- **ЗАДАНИЕ 1**:
Ответьте на вопросы по отрывку из автобиографии.
(а) Чьи фотографии были вырезаны и сложены в карман?
(б) Чем по утрам обычно занимался отец?
(в) На что нужно было упасть, чтобы сломать нос?
- **ЗАДАНИЕ 2**: Продолжите отрывок из автобиографии о плане получить нос, как у Брижит Бардо, начав сразу после его последнего предложения.

- **ТЕКСТ ДЛЯ ЧТЕНИЯ**:
╔══

Пройти сквозь стены. Автобиография - страница 10
В то время Брижит Бардо была суперзвездой, а для меня она была идеалом сексуальности и красоты. Мне казалось, что стоит мне сделать такой же нос, как у нее, и все будет хорошо. Я разработала план, который казался мне верхом совершенства. Я вырезала фото Брижит Бардо, снятые со всех ракурсов – анфас, справа, слева, – на которых был виден ее красивый нос, и сложила их в карман.
У моих родителей была огромная деревянная супружеская кровать. Утром, когда отец по обыкновению играл в шахматы в городе, а мать пила кофе с друзьями, я была дома одна. Я пошла в их спальню и закружилась так быстро, как только могла. Я хотела упасть на острый край кровати и сломать себе нос, чтобы меня отвезли в больницу. Фото Брижит Бардо были у меня в кармане, и мне казалось, что врачам не составит труда сделать мне нос, как у нее. По моему мнению, это был идеальный план.

╚══

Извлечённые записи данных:

╔══

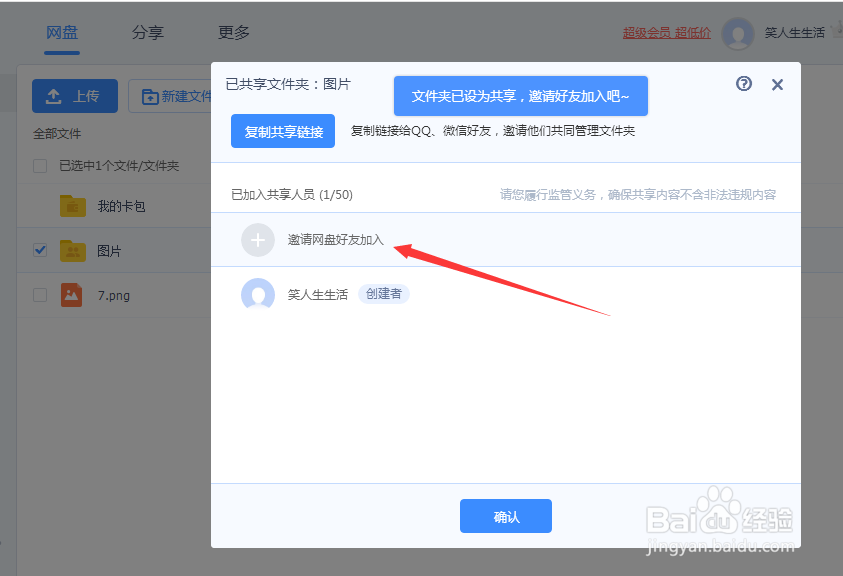The width and height of the screenshot is (843, 576).
Task: Open the 超级会员 link
Action: [x=646, y=32]
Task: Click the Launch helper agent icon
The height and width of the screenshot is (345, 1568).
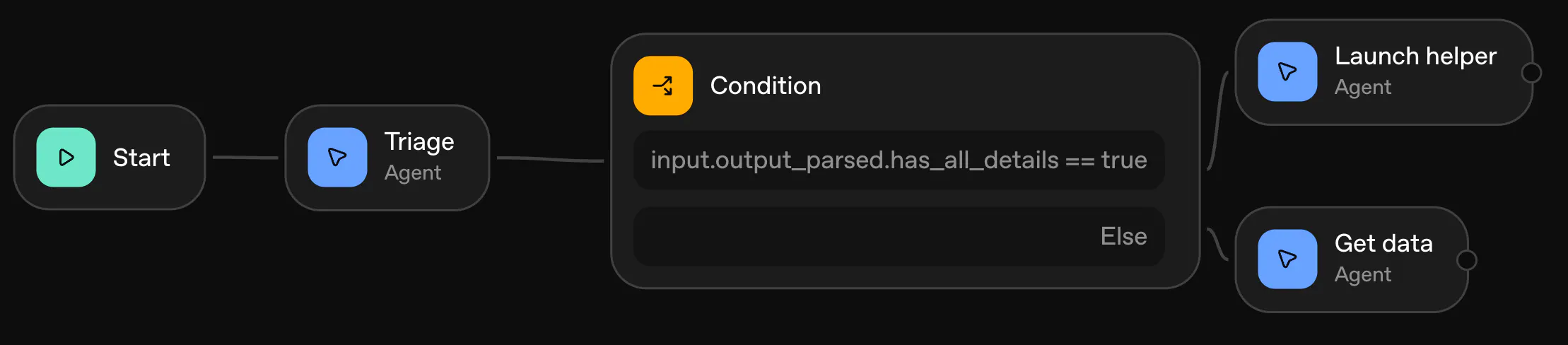Action: [1287, 71]
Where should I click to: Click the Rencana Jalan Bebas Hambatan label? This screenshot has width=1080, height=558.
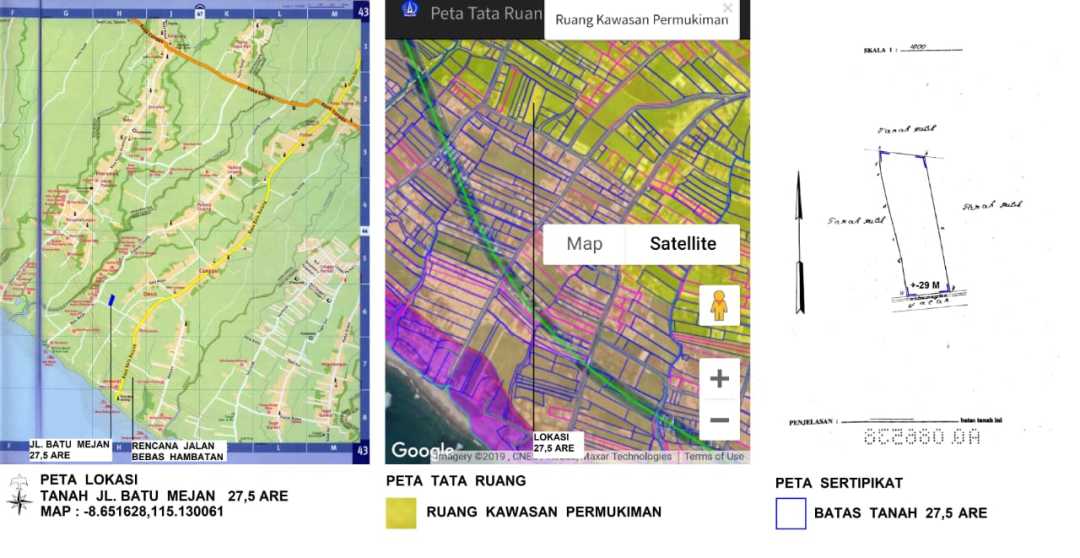177,450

╚══

- **ОТВЕТ 1**:
(а) Фотографии Брижит Бардо.
(б) Играл в шахматы в городе.
(в) На острый край огромной деревянной супружеской кровати родителей.

- **ОТВЕТ 2**:
Итак, я закружилась, упала и ударилась о кровать, но не носом. Вместо этого я очень сильно порезала щеку. Я долго лежала на полу, истекая кровью. В итоге домой вернулась мать. Она просканировала ситуацию своим суровым взглядом, выбросила фотографии в унитаз и отвесила мне пощечину. Оглядываясь назад, я так счастлива, что не сломала нос, мое лицо с носом Брижит Бардо было бы катастрофой. К тому же постарела она не очень красиво.
Мои дни рождения всегда были грустными, а не счастливыми праздниками. Во-первых, я всегда получала не тот подарок, а потом, моя семья никогда по-настоящему не собиралась вместе и никогда не радовалась. Я помню, в свой шестнадцатый день рождения я так долго плакала, осознав впервые, что умру. Я чувствовала себя такой нелюбимой, брошенной всеми. Я снова и снова слушала Концерт № 21 для фортепиано Моцарта – эта музыка заставляла мою душу кровоточить. И в какой-то момент я перерезала вены. Крови было так много – я думала, что умру. Выяснилось, что порез был глубоким, но не задел жизненно важных артерий. Бабушка отвезла меня в больницу, мне наложили четыре шва; матери она так никогда ничего и не сказала.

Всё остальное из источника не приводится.